May 2 Python Learning summary IO model

Last Update:2018-05-06 Source: Internet

Author: User

Tags epoll

Developer on Alibaba Coud: Build your first app with APIs, SDKs, and tutorials on the Alibaba Cloud. Read more ＞

IO model

1, blocking IO2, non-blocking IO3, multiplexing IO4, asynchronous IO

One, blocking IO

The blocking IO is characterized by a block of two phases of IO execution (two stages of waiting for data and copying data).

Virtually all IO interfaces (including the socket interface) are blocking, unless specifically specified.

A blocking interface is a system call (typically an IO interface) that does not return a call result and keeps the current thread blocked until the system call obtains a result or a time-out error.

In Linux, all sockets are blocking by default, and a typical read operation flow is probably this:

Second, non-blocking IO (not recommended) keep asking.

Under Linux, you can make it non-blocking by setting the socket. When you perform a read operation on a non-blocking socket, the process looks like this:

As you can see, when the user process issues a read operation, if the data in kernel is not ready, it does not block the user process, but returns an error immediately. From the user process point of view, it initiates a read operation and does not need to wait, but immediately gets a result. When the user process determines that the result is an error, it knows that the data is not ready, so the user can do something else in the interval between this time and the next time the read query is initiated, or send the read operation directly again. Once the data in the kernel is ready and again receives the system call of the user process, it immediately copies the data to the user's memory (this phase is still blocked) and returns.

In non-blocking IO, the user process is in fact required to constantly proactively ask kernel data to be prepared.

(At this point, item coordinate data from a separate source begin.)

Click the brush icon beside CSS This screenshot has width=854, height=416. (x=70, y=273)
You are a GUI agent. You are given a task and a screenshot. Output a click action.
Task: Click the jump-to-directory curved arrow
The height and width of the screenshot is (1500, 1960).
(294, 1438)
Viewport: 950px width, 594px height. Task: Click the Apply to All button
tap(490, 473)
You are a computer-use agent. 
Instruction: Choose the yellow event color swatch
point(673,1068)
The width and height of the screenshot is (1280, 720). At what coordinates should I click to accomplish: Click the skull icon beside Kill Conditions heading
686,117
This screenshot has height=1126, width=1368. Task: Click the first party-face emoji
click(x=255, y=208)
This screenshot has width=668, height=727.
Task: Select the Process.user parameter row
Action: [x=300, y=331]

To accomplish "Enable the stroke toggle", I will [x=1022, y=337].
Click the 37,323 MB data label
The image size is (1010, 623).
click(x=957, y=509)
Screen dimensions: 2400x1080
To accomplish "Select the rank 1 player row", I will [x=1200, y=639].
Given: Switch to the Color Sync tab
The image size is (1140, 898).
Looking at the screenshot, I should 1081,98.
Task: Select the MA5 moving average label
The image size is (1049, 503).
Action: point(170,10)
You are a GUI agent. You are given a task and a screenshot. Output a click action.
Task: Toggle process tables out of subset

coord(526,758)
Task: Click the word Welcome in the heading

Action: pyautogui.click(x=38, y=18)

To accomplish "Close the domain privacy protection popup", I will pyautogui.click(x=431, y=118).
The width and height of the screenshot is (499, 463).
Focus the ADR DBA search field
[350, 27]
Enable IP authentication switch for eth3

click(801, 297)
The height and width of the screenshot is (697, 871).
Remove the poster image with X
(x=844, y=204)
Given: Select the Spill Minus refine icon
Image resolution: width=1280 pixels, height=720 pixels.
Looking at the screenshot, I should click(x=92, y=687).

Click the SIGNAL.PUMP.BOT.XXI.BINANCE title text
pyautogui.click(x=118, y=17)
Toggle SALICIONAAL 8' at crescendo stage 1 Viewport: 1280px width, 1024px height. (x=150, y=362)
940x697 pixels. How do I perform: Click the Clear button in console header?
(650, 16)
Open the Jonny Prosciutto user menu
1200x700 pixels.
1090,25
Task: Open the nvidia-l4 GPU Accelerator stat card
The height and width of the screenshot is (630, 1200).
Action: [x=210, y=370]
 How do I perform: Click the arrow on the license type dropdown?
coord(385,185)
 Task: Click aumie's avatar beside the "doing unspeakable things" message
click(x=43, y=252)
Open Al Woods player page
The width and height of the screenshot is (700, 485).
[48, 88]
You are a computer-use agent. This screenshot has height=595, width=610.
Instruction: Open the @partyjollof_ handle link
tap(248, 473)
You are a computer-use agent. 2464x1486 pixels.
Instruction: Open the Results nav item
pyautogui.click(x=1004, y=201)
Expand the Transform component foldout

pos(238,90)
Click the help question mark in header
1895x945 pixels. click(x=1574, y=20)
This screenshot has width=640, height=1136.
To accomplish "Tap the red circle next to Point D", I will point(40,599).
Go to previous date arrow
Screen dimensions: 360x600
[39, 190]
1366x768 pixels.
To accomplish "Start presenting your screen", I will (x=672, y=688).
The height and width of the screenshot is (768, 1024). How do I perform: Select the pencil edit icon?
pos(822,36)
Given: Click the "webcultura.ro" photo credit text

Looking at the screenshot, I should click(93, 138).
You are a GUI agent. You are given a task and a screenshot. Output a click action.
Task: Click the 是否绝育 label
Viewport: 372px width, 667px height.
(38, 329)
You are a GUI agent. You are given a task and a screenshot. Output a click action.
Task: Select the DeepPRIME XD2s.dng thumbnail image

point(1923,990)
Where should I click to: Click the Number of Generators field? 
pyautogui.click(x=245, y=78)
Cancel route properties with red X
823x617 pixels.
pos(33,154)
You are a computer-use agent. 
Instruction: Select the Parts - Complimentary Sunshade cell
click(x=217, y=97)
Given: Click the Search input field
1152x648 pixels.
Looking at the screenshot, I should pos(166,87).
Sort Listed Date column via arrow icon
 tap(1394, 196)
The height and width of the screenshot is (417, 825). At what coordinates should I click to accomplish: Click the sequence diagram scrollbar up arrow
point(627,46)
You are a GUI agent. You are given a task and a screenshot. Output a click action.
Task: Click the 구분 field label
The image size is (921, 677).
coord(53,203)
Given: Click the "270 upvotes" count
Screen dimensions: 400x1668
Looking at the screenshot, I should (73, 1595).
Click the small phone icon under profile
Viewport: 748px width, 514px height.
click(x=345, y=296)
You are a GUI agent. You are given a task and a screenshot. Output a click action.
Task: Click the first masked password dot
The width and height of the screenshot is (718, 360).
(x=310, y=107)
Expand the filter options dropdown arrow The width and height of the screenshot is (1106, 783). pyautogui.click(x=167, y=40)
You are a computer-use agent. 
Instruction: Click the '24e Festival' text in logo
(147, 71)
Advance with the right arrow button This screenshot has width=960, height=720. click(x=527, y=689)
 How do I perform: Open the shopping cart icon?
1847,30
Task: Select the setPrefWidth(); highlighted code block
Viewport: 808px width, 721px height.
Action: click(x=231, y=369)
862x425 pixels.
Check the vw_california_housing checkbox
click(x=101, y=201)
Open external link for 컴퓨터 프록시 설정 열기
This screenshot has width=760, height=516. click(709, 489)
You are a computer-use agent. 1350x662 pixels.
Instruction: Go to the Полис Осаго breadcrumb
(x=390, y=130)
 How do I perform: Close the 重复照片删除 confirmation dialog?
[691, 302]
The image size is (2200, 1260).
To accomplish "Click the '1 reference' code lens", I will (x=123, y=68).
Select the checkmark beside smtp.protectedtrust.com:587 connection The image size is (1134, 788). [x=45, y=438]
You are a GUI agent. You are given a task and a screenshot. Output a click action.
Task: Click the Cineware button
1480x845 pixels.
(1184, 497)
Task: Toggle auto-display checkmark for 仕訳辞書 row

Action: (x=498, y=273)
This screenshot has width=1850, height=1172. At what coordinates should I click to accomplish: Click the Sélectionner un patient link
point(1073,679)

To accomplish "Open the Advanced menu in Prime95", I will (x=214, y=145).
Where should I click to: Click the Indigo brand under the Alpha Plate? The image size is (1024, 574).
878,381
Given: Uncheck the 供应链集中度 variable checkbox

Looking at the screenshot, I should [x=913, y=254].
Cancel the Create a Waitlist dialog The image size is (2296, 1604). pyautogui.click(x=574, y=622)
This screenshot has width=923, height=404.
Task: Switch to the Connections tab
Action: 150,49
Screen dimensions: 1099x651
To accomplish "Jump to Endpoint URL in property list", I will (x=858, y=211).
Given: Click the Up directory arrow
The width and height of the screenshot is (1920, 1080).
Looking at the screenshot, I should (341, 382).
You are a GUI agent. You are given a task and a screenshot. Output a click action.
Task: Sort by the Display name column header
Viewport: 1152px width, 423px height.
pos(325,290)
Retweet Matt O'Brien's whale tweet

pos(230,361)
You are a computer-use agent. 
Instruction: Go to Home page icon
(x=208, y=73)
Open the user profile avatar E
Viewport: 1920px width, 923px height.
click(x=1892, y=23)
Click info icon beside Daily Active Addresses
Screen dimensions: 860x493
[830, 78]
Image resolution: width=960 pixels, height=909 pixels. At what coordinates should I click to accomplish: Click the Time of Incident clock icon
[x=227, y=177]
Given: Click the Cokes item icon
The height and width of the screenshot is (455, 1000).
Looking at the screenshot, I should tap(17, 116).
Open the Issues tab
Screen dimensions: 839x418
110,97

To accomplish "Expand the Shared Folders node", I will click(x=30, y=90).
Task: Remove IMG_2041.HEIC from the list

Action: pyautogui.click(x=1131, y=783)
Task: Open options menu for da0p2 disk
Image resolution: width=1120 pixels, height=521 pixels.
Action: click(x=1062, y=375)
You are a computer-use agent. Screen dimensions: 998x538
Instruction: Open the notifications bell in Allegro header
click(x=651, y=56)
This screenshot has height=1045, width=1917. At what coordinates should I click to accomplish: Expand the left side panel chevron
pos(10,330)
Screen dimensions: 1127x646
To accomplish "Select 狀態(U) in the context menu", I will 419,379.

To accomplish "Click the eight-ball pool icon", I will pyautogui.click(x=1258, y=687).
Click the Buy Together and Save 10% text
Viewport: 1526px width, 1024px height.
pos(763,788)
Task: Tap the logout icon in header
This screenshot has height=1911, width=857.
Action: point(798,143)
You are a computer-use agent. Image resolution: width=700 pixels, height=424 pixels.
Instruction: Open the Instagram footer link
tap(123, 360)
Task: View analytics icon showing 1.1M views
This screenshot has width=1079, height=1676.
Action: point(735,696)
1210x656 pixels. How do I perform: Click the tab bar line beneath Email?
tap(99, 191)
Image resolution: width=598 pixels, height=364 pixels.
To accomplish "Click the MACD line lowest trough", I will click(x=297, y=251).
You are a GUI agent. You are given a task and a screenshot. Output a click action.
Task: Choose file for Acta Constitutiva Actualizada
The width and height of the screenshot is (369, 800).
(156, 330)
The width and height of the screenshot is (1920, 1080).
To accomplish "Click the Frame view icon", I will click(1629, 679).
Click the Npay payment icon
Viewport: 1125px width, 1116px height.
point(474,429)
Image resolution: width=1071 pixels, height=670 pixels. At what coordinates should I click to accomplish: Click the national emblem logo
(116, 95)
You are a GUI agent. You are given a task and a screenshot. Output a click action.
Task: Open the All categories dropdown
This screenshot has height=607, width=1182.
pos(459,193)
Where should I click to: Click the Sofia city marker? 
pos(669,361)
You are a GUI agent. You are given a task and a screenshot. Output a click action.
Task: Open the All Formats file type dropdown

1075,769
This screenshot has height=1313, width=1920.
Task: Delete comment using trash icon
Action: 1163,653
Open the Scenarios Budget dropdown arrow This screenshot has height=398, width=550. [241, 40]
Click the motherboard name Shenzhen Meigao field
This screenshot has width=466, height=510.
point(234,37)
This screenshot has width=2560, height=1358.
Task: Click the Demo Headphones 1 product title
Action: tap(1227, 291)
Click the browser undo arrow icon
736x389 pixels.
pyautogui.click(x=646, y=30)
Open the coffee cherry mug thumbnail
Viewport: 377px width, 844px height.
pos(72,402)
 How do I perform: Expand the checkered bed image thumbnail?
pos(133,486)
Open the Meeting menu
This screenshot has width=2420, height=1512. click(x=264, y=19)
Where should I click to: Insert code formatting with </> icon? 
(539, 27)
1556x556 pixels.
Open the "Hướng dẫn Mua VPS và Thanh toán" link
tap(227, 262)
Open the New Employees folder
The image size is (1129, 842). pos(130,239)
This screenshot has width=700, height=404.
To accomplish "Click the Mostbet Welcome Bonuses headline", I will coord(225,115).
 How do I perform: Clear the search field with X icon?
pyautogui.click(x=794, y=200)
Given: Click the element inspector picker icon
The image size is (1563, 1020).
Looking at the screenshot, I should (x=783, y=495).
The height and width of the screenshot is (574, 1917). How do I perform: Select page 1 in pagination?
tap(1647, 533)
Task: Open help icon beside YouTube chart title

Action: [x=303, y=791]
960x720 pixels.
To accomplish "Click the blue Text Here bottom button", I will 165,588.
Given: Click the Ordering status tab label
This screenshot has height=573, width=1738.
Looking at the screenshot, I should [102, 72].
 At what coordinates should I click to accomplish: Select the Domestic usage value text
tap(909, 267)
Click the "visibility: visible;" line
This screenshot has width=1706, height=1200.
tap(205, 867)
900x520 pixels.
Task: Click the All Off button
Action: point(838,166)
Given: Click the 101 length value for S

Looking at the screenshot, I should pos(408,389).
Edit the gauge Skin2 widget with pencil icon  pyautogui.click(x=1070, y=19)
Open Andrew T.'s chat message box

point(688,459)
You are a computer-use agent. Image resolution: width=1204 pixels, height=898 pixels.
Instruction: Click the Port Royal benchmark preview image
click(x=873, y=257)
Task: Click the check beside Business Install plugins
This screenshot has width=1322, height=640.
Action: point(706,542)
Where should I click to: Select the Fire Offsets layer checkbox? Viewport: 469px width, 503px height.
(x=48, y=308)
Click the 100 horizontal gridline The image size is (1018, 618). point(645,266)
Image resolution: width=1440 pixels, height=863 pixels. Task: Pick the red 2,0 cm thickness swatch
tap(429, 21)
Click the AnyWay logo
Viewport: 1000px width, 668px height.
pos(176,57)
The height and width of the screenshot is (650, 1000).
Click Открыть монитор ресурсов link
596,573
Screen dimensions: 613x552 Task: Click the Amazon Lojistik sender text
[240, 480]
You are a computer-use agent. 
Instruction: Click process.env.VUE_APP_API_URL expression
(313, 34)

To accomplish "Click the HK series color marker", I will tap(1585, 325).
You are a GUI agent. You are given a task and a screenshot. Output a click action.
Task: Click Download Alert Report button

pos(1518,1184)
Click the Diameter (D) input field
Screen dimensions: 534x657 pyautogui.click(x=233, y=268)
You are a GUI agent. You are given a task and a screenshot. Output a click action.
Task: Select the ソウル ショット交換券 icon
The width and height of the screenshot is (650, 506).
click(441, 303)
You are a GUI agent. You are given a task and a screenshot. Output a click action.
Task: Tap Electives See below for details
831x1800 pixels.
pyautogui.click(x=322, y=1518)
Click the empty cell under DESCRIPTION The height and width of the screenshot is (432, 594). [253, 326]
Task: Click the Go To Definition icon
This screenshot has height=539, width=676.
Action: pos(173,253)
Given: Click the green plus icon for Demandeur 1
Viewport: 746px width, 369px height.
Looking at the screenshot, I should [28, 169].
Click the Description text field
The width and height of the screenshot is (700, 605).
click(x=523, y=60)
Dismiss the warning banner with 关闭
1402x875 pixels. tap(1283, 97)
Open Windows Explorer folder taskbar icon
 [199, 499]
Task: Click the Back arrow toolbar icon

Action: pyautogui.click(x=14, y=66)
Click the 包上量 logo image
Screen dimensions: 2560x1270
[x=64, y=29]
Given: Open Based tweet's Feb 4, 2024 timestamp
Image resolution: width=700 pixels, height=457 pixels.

#Service SideImportSocketImportTimeserver=Socket.socket () server.setsockopt (socket). Sol_socket,socket. SO_REUSEADDR,1) Server.bind ('127.0.0.1', 8083)) Server.listen (5) server.setblocking (False) r_list=[]w_list={} while1:    Try: Conn,addr=server.accept () r_list.append (conn)exceptBlockingioerror:#Emphasis emphasized :!!! The essence of non-blocking IO is no blocking at all!!!         #Time.sleep (0.5) # Opening the line comment is purely for the convenience of viewing the effect        Print('doing other things.')        Print('rlist:', Len (r_list))Print('wlist:', Len (w_list))#traverse the Read list, and then remove the socket to read the contentsdel_rlist=[]         forConninchr_list:Try: Data=CONN.RECV (1024)                if  notdata:conn.close () del_rlist.append (conn)ContinueW_list[conn]=Data.upper ()exceptBlockingioerror:#does not succeed, it continues to retrieve the next socket's receive                Continue            exceptConnectionreseterror:#The current socket is out of exception, then closed, and then added to the delete list, waiting to be clearedconn.close () del_rlist.append (conn)#traverse the Write list, then remove the socket send contentdel_wlist=[]         forConn,datainchW_list.items ():Try: Conn.send (data) del_wlist.append (conn)exceptBlockingioerror:Continue        #clean up useless sockets without having to listen to their IO operations         forConninchDel_rlist:r_list.remove (conn) forConninchDEL_WLIST:W_LIST.POP (conn)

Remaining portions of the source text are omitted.